“If I give him grace, he feels like he can do it again!”
“If I forgive her, I’m just sweeping the problem under the rug.”
When we coach people about forgiveness, we often hear reactions like, “So, you’re saying that I’ve just got to get over it.”
Nothing could be farther from the truth.
Sure, there are some things that you do need to get over. There are things that your spouse does that annoy you. They are not wrong things; usually just things you don’t do. Jocking their leg. Clanging their spoon on the side of the bowl. Talking more animatedly and louder than you. Cleaning differently. Paul told the Ephesians to “put up with each other in love.” Love lets my spouse do things that annoy me. Yea. You need to get over that.
There are other things that you don’t just put up with, though. Some are dangerous like texting while driving. Some are hurtful, like unkind sarcasm and intentionally using words that wound.
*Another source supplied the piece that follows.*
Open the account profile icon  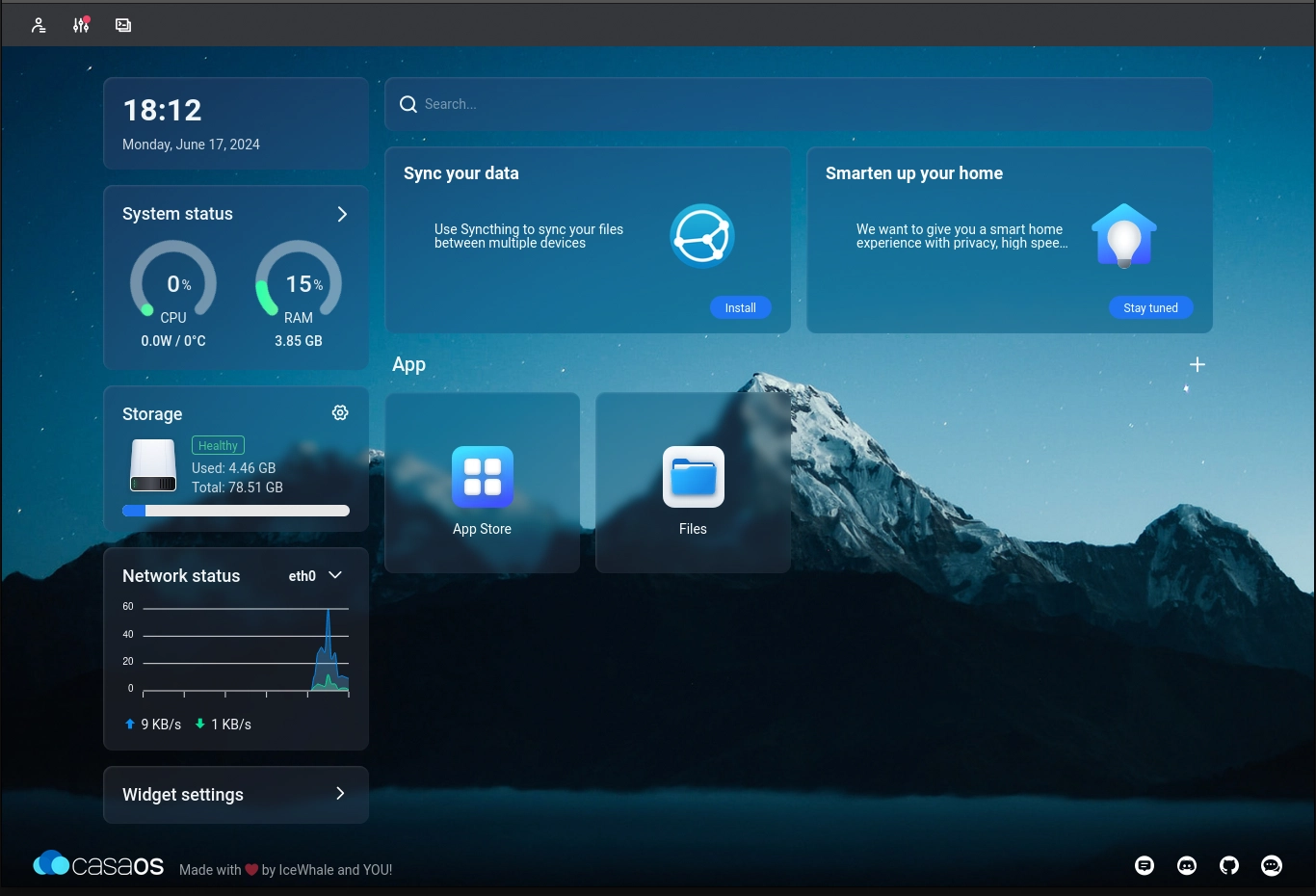click(39, 25)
Others have real potential for damaging the relationship like hiding conversations with others or staying up to watch porn. Don’t overlook those things. Don’t sweep them under the rug.
Yet, still forgive your partner. Give grace to who hurt you.
Remember that grace is something you give to the person, not the behavior. When I act independently and make decisions that impact JL without her input, she gives me grace; and she approaches the behavior. You can approach bad behavior in a gracious way.
So, don’t ignore the texting while driving, the hits below the belt, or the hiding of passwords. Confront the behavior in a way that says, “We are OK, but this behavior isn’t OK.” When you give them grace, you connect with them in a way that builds a confident relationship. Then, a confident relationship gives you a voice to confront the behavior.
Grace is given to a person, not behavior.